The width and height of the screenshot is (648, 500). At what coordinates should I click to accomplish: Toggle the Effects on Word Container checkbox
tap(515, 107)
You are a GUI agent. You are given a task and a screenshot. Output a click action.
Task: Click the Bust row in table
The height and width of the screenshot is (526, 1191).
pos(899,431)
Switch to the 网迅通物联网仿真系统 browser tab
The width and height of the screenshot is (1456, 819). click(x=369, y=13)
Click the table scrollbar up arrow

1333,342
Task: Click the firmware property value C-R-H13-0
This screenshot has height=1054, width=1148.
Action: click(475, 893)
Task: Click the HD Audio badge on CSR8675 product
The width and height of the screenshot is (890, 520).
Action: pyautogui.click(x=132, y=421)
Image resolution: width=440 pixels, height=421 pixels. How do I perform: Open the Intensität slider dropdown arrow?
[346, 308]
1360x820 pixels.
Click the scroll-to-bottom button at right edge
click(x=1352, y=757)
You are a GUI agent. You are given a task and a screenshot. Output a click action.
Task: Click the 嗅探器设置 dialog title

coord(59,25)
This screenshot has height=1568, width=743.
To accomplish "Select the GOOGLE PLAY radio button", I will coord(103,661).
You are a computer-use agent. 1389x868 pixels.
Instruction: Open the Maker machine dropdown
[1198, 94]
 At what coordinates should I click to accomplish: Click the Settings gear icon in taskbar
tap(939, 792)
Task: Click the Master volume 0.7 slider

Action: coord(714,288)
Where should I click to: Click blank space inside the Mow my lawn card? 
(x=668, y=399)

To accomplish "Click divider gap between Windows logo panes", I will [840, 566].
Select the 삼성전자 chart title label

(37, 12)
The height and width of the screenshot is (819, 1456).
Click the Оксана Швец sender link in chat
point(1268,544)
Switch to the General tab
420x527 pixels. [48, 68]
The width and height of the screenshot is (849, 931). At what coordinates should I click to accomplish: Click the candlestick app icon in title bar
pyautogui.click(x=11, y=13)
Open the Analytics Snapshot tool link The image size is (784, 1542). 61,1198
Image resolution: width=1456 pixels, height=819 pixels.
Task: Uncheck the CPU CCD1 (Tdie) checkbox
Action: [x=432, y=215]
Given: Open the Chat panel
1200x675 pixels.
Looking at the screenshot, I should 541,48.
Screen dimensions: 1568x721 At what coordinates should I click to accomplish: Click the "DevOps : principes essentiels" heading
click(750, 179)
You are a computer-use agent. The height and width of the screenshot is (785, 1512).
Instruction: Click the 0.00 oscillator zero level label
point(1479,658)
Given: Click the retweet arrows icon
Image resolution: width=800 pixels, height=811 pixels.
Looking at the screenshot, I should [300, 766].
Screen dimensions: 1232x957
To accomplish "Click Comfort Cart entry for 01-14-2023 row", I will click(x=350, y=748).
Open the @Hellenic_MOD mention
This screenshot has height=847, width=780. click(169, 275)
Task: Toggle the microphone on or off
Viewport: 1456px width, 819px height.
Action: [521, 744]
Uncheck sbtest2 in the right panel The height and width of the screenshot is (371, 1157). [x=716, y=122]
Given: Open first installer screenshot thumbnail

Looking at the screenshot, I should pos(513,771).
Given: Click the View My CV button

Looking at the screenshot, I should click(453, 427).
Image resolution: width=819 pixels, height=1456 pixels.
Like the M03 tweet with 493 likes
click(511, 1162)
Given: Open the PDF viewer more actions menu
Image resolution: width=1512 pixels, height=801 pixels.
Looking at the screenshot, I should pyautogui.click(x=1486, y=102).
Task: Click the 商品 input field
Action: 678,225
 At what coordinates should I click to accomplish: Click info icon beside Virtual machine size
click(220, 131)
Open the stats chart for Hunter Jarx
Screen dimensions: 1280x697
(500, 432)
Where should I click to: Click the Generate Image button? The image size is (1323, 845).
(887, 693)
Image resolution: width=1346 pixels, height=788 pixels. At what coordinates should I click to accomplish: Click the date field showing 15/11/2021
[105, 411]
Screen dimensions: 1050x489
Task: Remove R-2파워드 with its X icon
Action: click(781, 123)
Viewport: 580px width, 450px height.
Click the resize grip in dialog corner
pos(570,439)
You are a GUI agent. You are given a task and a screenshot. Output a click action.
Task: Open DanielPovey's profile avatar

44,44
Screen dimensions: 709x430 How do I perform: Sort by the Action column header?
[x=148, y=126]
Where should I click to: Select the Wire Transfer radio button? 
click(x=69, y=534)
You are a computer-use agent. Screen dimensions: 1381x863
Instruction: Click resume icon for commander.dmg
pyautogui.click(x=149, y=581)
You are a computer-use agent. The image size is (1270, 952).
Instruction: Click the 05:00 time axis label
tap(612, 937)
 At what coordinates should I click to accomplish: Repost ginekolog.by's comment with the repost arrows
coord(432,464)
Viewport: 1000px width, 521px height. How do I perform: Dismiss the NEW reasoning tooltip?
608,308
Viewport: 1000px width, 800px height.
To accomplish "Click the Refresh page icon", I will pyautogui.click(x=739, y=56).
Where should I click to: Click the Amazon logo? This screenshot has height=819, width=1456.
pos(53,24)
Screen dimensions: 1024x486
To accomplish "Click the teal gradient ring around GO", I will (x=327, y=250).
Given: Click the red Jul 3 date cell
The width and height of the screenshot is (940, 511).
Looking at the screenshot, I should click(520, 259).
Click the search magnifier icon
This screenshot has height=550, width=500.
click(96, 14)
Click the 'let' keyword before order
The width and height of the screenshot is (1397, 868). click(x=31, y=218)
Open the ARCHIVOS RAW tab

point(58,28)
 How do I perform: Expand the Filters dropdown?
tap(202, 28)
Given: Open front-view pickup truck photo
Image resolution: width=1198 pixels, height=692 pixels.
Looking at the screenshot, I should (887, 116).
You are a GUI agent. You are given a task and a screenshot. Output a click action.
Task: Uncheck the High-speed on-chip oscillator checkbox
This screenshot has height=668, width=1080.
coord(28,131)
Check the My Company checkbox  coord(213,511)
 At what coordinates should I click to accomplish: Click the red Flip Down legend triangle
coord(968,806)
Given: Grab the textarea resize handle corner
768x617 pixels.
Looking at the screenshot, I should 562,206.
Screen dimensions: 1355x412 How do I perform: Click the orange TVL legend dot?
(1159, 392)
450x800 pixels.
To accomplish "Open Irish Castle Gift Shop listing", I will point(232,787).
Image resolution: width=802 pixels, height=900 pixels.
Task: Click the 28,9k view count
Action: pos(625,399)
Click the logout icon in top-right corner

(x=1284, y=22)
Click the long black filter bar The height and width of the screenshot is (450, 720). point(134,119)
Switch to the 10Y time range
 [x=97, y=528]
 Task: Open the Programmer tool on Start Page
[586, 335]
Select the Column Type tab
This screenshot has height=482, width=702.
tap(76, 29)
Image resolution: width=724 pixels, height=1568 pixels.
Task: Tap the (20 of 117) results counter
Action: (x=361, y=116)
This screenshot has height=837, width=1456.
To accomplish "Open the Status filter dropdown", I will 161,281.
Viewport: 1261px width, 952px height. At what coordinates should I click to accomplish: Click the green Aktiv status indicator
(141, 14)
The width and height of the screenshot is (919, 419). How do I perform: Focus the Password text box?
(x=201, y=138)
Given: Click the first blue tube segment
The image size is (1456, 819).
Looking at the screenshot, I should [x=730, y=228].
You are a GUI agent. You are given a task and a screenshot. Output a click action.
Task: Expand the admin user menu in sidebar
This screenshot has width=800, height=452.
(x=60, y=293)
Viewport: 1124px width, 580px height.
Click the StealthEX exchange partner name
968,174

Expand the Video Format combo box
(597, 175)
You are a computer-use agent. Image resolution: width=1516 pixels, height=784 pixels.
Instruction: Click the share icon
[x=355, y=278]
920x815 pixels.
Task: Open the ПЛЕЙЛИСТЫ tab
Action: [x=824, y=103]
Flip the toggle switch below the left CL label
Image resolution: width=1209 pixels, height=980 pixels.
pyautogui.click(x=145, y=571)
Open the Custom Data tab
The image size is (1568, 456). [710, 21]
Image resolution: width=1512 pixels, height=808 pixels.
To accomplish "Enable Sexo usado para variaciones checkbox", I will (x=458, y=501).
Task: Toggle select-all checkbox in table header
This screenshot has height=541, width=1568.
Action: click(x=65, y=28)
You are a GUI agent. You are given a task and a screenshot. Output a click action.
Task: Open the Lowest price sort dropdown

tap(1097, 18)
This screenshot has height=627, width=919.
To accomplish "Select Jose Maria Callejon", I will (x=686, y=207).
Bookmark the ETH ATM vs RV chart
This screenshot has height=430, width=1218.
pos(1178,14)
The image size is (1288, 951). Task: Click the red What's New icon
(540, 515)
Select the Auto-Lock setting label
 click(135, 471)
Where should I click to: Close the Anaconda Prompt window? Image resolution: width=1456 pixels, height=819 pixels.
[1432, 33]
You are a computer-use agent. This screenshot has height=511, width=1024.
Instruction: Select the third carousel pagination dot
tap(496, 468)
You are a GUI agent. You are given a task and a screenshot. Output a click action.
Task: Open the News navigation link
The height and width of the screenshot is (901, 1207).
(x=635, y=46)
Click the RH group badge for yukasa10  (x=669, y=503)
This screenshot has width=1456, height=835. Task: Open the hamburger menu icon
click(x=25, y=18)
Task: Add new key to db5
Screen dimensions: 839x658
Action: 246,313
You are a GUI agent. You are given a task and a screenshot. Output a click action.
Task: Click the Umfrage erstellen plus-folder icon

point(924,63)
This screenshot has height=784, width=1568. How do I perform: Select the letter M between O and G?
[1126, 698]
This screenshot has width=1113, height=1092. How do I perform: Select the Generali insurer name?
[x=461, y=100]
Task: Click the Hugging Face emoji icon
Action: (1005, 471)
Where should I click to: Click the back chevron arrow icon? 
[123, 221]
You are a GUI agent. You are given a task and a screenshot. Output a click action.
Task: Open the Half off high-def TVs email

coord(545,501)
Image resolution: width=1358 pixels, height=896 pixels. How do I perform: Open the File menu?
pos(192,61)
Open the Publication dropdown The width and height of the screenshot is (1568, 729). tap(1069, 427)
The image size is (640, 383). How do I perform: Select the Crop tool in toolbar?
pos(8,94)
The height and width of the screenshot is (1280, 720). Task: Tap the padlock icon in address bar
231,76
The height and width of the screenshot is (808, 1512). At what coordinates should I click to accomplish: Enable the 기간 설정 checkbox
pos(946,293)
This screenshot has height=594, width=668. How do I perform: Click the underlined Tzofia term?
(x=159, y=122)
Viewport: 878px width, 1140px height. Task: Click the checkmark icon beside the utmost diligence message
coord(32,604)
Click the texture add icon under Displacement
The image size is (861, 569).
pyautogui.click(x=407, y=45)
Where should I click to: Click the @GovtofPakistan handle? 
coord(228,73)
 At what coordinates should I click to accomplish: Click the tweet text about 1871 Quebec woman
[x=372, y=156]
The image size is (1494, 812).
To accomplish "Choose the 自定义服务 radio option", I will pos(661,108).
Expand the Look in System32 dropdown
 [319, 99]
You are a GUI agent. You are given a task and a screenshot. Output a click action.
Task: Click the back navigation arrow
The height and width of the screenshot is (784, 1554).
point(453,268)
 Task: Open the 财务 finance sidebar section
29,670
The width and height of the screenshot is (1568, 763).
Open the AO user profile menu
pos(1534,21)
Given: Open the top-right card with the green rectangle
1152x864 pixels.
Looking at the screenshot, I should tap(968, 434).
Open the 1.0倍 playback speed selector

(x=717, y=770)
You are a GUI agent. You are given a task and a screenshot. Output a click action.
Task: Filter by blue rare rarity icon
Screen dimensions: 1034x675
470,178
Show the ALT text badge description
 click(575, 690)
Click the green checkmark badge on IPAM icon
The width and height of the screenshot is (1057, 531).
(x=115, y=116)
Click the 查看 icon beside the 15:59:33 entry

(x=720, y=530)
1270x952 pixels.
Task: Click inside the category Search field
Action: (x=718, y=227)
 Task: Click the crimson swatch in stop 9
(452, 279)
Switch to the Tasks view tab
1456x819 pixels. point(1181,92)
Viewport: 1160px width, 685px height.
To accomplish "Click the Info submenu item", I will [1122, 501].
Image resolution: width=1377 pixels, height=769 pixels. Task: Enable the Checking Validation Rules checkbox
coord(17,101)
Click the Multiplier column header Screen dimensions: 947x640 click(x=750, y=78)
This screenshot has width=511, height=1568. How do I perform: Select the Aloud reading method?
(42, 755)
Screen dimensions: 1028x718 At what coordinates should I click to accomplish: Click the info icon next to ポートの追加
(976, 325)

*Your objective*:
Which lines, from the line containing "Switch to the 10Y time range" through the line containing "pyautogui.click(x=145, y=571)", both included, can you reproduce exactly?

*Final result*:
Switch to the 10Y time range
 [x=97, y=528]
 Task: Open the Programmer tool on Start Page
[586, 335]
Select the Column Type tab
This screenshot has height=482, width=702.
tap(76, 29)
Image resolution: width=724 pixels, height=1568 pixels.
Task: Tap the (20 of 117) results counter
Action: (x=361, y=116)
This screenshot has height=837, width=1456.
To accomplish "Open the Status filter dropdown", I will 161,281.
Viewport: 1261px width, 952px height. At what coordinates should I click to accomplish: Click the green Aktiv status indicator
(141, 14)
The width and height of the screenshot is (919, 419). How do I perform: Focus the Password text box?
(x=201, y=138)
Given: Click the first blue tube segment
The image size is (1456, 819).
Looking at the screenshot, I should [x=730, y=228].
You are a GUI agent. You are given a task and a screenshot. Output a click action.
Task: Expand the admin user menu in sidebar
This screenshot has width=800, height=452.
(x=60, y=293)
Viewport: 1124px width, 580px height.
Click the StealthEX exchange partner name
968,174

Expand the Video Format combo box
(597, 175)
You are a computer-use agent. Image resolution: width=1516 pixels, height=784 pixels.
Instruction: Click the share icon
[x=355, y=278]
920x815 pixels.
Task: Open the ПЛЕЙЛИСТЫ tab
Action: [x=824, y=103]
Flip the toggle switch below the left CL label
Image resolution: width=1209 pixels, height=980 pixels.
pyautogui.click(x=145, y=571)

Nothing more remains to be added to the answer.